§ **ÉNONCÉ A**
Dans les enregistrements, reprenez les lignes allant de celle qui contient « Click the 'see pictures' condition text » jusqu'à la dernière incluse, en renommant « condition text » en « condition label » et sans rien modifier d'autre.

--

À noter que l’autonomie financière acquise par les unités décentralisées ne se fait pas au détriment du pouvoir central, mais sert plutôt de base à une nouvelle répartition des ressources pour renforcer la gouvernance de proximité – plus productive et plus saine sur le plan financier. Le système jouera alors le rôle d’accélérateur de croissance au lieu d’entraver l’activité du pays.

Si les enjeux sont si bien identifiés, pourquoi cette question ne dépasse-t-elle pas le stade du débat ?

Plusieurs projets proposant de mettre la décentralisation en application ont été préparés sans jamais même atteindre le cap du Parlement. À mon sens, c’est celui préparé à partir de 2012 par la commission dirigée par l’ancien ministre de l’Intérieur et des Municipalités, l’avocat et ancien ministre Ziyad Baroud (également auteur de la préface de l’ouvrage), qui reste le plus crédible et complet.

C’était d’ailleurs un gouvernement dirigé à l’époque par Nagib Mikati qui avait missionné Ziyad Baroud, mais dont le projet est resté depuis lors bloqué dans les tiroirs du Parlement.

La résistance de la classe politique s’explique en particulier par le fait que la décentralisation réduira de facto le contrôle sur les richesses du pays dont elle dispose actuellement au niveau des institutions centrales, via par exemple le droit de veto au Conseil des ministres. D’autant plus que la finalité de la décentralisation sera de forger puis garantir l’autonomie financière des organes décentralisés – avec un contrôle qui reste central et exercé notamment par la Cour des comptes. Ce sera plus efficace que ce que nous vivons dans le système actuel, où l’unité déconcentrée est la municipalité qui dépend du ministère de l’Intérieur et de celui des Finances.

La décentralisation est d’ailleurs recommandée par le Fonds monétaire international avec qui le Liban doit en principe bientôt renouer le dialogue.

--

§ **ÉNONCÉ B**
Rédigez la suite du texte sur la décentralisation au Liban à partir de l'endroit où il s'arrête.

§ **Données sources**
--

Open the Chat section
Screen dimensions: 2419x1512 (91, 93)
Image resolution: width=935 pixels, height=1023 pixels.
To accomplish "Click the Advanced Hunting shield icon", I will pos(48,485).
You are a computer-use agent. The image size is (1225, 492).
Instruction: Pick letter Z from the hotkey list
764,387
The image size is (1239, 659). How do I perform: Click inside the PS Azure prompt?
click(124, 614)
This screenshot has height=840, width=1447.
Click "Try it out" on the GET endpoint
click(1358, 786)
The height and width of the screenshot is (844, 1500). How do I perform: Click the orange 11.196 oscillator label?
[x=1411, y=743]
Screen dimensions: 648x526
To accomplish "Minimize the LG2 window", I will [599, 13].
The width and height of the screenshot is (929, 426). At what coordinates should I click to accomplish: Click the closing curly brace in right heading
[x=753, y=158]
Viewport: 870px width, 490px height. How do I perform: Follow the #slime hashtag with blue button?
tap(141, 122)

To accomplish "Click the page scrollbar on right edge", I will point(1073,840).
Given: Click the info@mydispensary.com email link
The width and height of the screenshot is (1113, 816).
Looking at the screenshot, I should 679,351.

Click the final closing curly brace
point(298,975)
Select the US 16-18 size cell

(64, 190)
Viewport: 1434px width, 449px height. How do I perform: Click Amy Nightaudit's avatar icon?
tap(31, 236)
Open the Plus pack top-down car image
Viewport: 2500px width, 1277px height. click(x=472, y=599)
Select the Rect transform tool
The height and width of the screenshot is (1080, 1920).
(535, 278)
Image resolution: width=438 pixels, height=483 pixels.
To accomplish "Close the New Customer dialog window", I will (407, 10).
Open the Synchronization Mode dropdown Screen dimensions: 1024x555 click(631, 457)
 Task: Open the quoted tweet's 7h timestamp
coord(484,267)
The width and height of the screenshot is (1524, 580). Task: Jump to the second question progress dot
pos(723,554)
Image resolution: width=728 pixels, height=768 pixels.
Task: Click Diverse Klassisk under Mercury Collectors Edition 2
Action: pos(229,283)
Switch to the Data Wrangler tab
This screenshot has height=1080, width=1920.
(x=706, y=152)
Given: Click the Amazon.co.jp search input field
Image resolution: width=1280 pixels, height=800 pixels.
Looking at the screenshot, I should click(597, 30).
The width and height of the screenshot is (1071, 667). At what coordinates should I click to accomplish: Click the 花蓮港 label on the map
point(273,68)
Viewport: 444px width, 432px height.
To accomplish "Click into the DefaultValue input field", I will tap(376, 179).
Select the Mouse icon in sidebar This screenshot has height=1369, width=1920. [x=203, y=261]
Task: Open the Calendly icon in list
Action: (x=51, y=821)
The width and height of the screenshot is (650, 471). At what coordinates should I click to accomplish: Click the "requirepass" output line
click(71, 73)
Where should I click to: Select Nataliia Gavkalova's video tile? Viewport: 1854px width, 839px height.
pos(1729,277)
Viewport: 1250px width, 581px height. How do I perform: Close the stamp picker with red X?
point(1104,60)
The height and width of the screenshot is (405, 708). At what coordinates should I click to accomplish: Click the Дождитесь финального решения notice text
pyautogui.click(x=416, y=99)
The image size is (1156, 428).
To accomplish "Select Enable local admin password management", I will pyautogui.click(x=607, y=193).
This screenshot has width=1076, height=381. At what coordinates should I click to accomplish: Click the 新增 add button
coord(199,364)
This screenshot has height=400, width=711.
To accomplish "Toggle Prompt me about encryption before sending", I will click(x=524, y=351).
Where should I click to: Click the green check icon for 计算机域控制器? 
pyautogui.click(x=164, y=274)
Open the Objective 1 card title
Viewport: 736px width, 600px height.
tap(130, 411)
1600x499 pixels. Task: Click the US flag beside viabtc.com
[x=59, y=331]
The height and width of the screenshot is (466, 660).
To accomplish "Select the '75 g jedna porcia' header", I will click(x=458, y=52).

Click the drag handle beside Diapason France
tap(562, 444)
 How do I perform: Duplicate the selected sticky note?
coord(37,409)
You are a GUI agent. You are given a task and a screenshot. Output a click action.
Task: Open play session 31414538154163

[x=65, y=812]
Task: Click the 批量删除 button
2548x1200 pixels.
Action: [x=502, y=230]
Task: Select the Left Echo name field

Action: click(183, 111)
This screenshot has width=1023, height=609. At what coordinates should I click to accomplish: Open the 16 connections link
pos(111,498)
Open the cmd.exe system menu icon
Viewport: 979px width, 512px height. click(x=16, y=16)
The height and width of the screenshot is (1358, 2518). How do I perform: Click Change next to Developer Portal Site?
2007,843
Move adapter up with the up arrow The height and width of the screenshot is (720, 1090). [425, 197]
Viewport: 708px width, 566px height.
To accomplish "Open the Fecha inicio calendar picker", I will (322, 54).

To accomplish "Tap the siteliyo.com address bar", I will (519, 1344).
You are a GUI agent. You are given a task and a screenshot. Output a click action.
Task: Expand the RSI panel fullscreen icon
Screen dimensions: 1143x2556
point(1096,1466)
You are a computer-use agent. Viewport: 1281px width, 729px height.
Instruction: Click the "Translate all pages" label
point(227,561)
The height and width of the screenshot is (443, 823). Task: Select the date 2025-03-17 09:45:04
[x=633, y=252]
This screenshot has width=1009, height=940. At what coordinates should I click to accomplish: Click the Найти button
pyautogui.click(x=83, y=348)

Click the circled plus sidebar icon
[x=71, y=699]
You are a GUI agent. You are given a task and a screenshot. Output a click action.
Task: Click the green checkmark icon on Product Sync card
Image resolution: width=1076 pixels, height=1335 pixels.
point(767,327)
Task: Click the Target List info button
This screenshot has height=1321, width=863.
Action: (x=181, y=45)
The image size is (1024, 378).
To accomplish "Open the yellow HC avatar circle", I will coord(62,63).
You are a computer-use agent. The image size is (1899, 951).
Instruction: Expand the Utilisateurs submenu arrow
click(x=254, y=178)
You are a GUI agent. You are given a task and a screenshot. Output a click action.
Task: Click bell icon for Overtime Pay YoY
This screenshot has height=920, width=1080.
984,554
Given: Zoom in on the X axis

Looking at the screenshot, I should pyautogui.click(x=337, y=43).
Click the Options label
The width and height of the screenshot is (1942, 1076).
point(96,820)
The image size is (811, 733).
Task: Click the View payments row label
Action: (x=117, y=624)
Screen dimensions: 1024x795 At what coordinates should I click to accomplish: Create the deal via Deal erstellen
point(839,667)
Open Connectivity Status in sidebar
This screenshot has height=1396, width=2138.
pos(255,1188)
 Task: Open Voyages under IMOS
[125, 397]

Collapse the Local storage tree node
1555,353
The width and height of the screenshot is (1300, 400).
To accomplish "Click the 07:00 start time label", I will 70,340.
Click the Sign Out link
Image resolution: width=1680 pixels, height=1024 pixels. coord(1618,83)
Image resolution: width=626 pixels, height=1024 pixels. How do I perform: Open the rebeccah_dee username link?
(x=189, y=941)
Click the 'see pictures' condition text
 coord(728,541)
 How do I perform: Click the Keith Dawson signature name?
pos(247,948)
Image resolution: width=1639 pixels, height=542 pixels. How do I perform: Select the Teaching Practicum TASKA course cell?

--

§ **RÉPONSE A**
Click the 'see pictures' condition label
 coord(728,541)
 How do I perform: Click the Keith Dawson signature name?
pos(247,948)
Image resolution: width=1639 pixels, height=542 pixels. How do I perform: Select the Teaching Practicum TASKA course cell?

§ **RÉPONSE B**
La décentralisation ne risque-t-elle pas de devenir un obstacle de plus à l’environnement des affaires ?

Non, parce qu’elle reste un processus où le pouvoir central va conserver un certain nombre de prérogatives normatives qui ne vont pas être concurrencées par les unités décentralisées. Si une banque décide d’ouvrir une agence dans une région, sa licence sera toujours octroyée par la banque centrale, les règles qu’elle devra suivre seront toujours celles dictées par la réglementation nationale, la monnaie qu’elle utilisera sera la même, etc.

C’est, en revanche, au niveau des prélèvements obligatoires qu’il y aura des changements, vu qu’une partie sera reversée directement vers la collectivité. Les grandes infrastructures – port, aéroport, autoroutes, direction de la TVA, etc. – restent dans le domaine de compétence du pouvoir central, qui en redistribue les revenus, pour éviter toute distorsion pour les entreprises privées. La répartition de l’argent issu des grandes institutions publiques et infrastructures se fera en fonction d’indicateurs-clefs afin d’en garantir le caractère équitable.

Le renforcement de l’Administration centrale de la statistique est l’une des clefs du succès, tout comme la réforme de la justice qui est un élément indissociable de la mise en place d’un processus de décentralisation sain pour ne pas faire retomber le pays dans les mêmes travers que ceux qui l’ont mené à la crise qu’il traverse aujourd’hui.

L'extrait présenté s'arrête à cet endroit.